The farmers' protest has spread to several European countries

Farmers take their tractors to Madrid to show their anger

Tractors are imprisoned as protesters gather during a farmers' protest to denounce their conditions and European agricultural policy in front of the Ministry of Agriculture, in Madrid, 21 February 2024 - PHOTO/ÓSCAR DEL POZO/AFP

Spanish farmers and stockbreeders took their tractors to the centre of Madrid on Wednesday to protest against the sector's difficulties, part of a wave of indignation that has swept through several European countries. 

  1. "Let them listen to us" 
  2. "Mirror clauses" 

Several thousand farmers, who came from all over Spain at the call of the Unión de Uniones union, marched through the streets of the Spanish capital to the sound of their tractors' horns. 

The centre of Madrid was flooded by some 500 tractors, according to the government. 

They arrived in five columns of about a hundred vehicles each to the area around the Ministry of Agriculture, carrying banners with slogans such as "The rural world is dying" and "Without the countryside, the city does not eat". 

This demonstration, after three weeks of protest actions throughout Spain, caused numerous traffic jams and tensions with the police. 

The mobilisation of Spanish farmers and stockbreeders is part of a wave of protests by the countryside in several European countries, particularly in France and Germany. 

"Let them listen to us" 

"What we want is for them to listen to us, for the authorities to understand that we can't go on like this," selling products at prices that "don't allow us to live," José Ignacio Rojo, a 58-year-old protester from Burgos, north of Madrid, told AFP. 

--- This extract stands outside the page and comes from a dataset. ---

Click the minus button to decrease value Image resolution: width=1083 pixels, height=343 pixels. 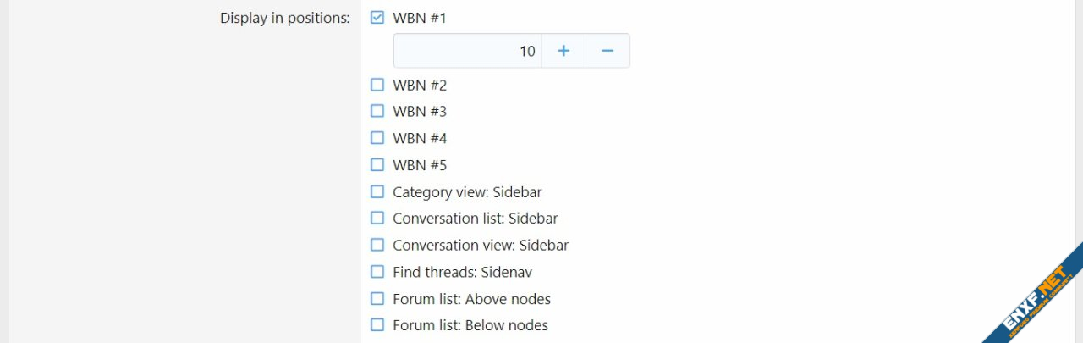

"I work 14 hours a day. And when I finish my days in the fields, I have to do paperwork," because of the sector's bureaucracy, said the man who owns a 330-hectare farm with his daughter, dedicated to cereals and livestock. 

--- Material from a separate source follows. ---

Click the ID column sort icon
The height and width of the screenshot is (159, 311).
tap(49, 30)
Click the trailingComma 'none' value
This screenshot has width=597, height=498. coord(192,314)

Bernardino Hernández, a 70-year-old farmer, carried a banner that read: "Bureaucracy ruins my farm". 

"Nothing more for the administration, I would need a full-time person, which is impossible," said this winegrower who owns 40 hectares near Cuenca, in the centre of the country. 

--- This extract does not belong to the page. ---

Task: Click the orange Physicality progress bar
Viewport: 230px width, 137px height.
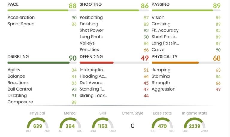Action: pos(175,63)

He used to have three employees, but now he only has "one, because of grape prices, which have plummeted over the last three years," he said. 

Luis Cortés, national coordinator of Unión de Uniones, called on the government to "simplify" administrative procedures and protect farmers, many of whom have to "sell at a loss". 

A better "control of imports" is needed, said the union leader, who questioned the unfair competition generated by products imported from non-European countries, which should be subject to "the same conditions with which (...) Spanish farmers are forced to produce". 

Farmers also protested on Wednesday in other parts of the country, such as Murcia and Malaga, organised by the three main farmers' unions, Asaja, COAG and UPA. 

"Mirror clauses" 

The Minister of Agriculture, Luis Planas, guaranteed in a statement "the firm involvement of the Government in responding to the concerns of farmers and livestock farmers", recalling that last week he presented a package of measures to support the sector after a meeting with the unions. 

The minister pledged again to defend on Monday in Brussels the establishment of "mirror clauses", a mechanism that obliges imported products to respect the same standards required of European farmers. 

The farmers' movement has been felt in several European countries since the beginning of the year, such as in France, the scene of large demonstrations at the end of January, and in Greece, where more than 100 tractors rallied in front of the Parliament in Athens on Tuesday. 

In the face of the demonstrations, which are taking place just a few months before the European elections in June, the European Commission has made concessions in recent weeks, in particular on targets to reduce the use of pesticides in the EU.